Cybersecurity and Infrastructure Protection Agency (CISA), part of the US Department of Homeland Security, and the Federal Bureau of Investigation (FBI) published the TOP 10 software vulnerabilities, most commonly exploited in 2016-2019.
The list includes vulnerabilities used by both government-funded hackers and civil cybercriminals.
“The Cybersecurity and Infrastructure Security Agency (CISA), the Federal Bureau of Investigation (FBI), and the U.S. Government are providing this technical guidance to advise IT security professionals at public and private sector organizations to place an increased priority on patching the most commonly known vulnerabilities exploited by sophisticated foreign cyber actors”, — says published report.
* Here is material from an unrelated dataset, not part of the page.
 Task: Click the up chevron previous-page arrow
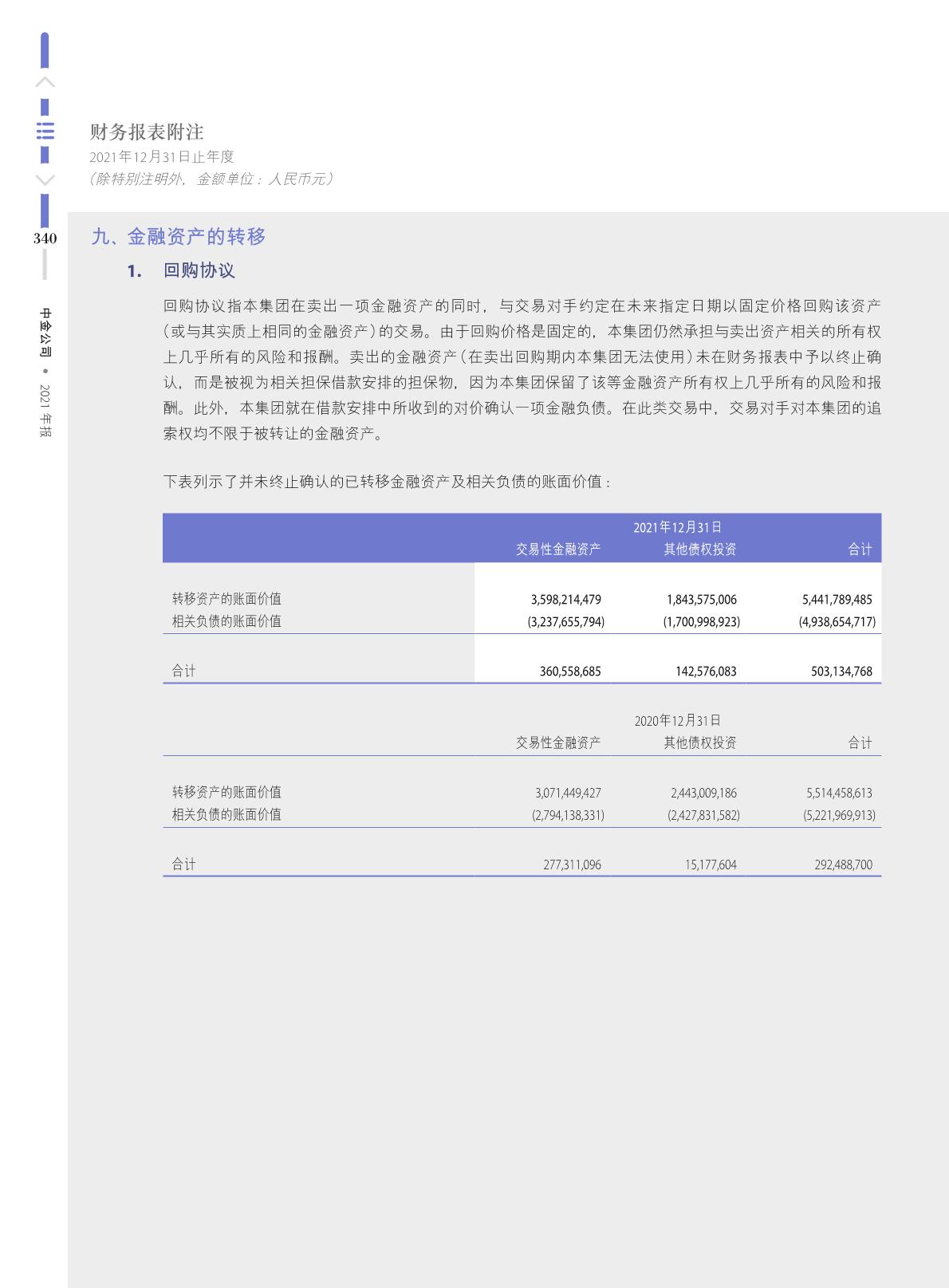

According to the CISA report, unlike zero-day bug, exploiting these vulnerabilities require less resources.
“An agreed campaign to fix these vulnerabilities would interfere with the work methods of foreign adversaries and force them to develop or acquire more expensive and less effective exploits”, — said the report.
Most often, the following vulnerabilities were exploited in attacks in 2016-2019:
- CVE-2017-11882: Present in Microsoft Equation Formula Editor and affects Microsoft Office products. Microsoft fixed it in November 2017;
- CVE-2017-0199: affects Microsoft Office and allows executing arbitrary code, downloading malware and gaining control over the victim’s computer. Microsoft fixed it in April 2017;
- CVE-2017-5638: Apache Struts arbitrary code execution vulnerability. Oracle fixed it in September 2017;
- CVE-2012-0158: arbitrary code execution vulnerability in the Microsoft ActiveX Common Control component of the Windows operating system. Microsoft fixed it in April 2012;
- CVE-2019-0604: Affects Microsoft SharePoint and was fixed in February 2019;
- CVE-2017-0143: Type confusion used error between WriteAndX and transaction requests. Affects Microsoft Windows, was fixed in March 2017;
- CVE-2018-4878: arbitrary code execution vulnerability in Adobe Flash Player. It was fixed in February 2018;
- CVE-2017-8759: arbitrary code execution vulnerability in the .NET Framework. It was fixed in September 2017;
- CVE-2015-1641: arbitrary code execution vulnerability in Microsoft Windows. It was fixed by Microsoft in April 2015;
- CVE-2018-7600: Drupal arbitrary code execution vulnerability. It was fixed in March 2018.
I also recall that FBI warned about increase of supply chains attacks.